Have you risk assessed the risk assessment on how you assessed your risks?!
I was recently advised to document the basis for the compliance program. Immediately I reached for the risk assessment that we have carefully documented over the course of years. But that risk assessment, covering six regions as well as at corporate level, was not what the adviser wanted to see. They wanted a high level explanation for why we implemented our program.
How can it be right that if you have explained your business, the risks you face and the contexts in which you operate down to significant detail, you still need to put in place a one-pager explaining why you decided to start a program? Can you imagine such a document being provided as evidence in court? Can you imagine a prosecutor reading such a document and deciding not to pursue a matter?
That there is misunderstanding about risk assessments, even amongst experts, is no surprise. And that makes it more important to talk about them.
Sharing assessments can be difficult, particularly in the risk-averse world of compliance. They detail some of your most private fears for a company. (As a side note – sharing internally is a must. If you don’t talk about and manage the risks, what is the point?)
There is no set standard for how to identify, document, act on and mitigate risks. Guidance is pretty vague. Even if there were such a standard, one-size-fits-all would render it useless. All we have to go on is the “adequate procedures” guidance from the UK Ministry of Justice (UK Bribery Act), DoJ and SEC (FCPA) and a handful of other jurisdictions. As I’ve written before, in Norway there is virtually no help in this area.
How to attack a risk assessment can be daunting.
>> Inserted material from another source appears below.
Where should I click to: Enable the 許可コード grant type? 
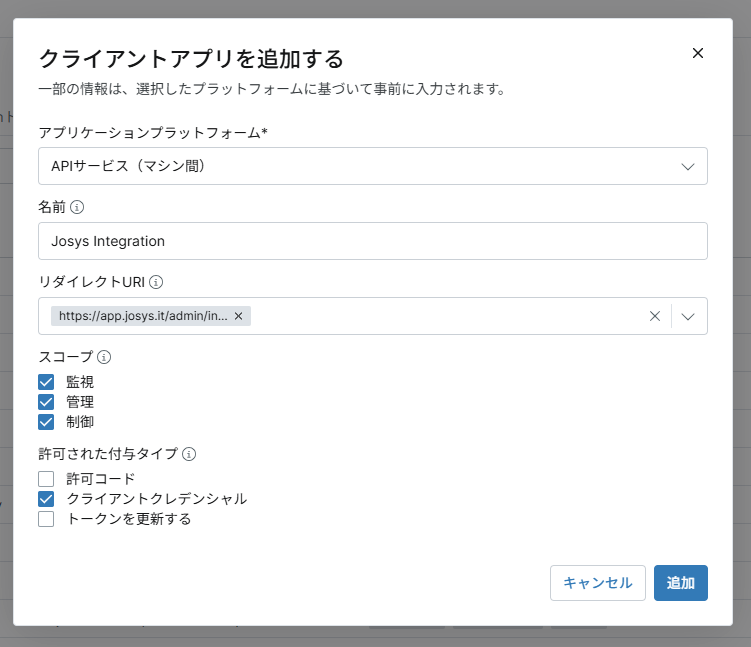[x=46, y=479]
Some of the questions that come up are:
Do you adopt a divisional, regional or functional structure?
Does your company have sufficiently mature processes that you can use them as the basis for risk identification?
If not, what does this mean for integrating and embedding compliance in the business?
How do you collect and aggregate the risks into the right level for management and board evaluation?
Is there enough structured data on the supply chains, JVs, subsidiaries, business partners, etc to make meaningful assessments of the risks involved?
How do you make the risk assessment useful if there is actually a serious incident?
How detailed are the risks to be documented? What about the actions and their owners?
How does the compliance risk assessment fit into the ERM process?
Your compliance officer knows the answers to all of these, and should be front and centre to making sure that the risk assessment is properly taken care of.
For the advisers, ensure you have a coherent methodology and approach before making recommendations. Risk-based approaches are meant to save time, prioritise issues and allocate resources efficiently. Poor recommendations about risk assessments make a risk-based approach all the more difficult.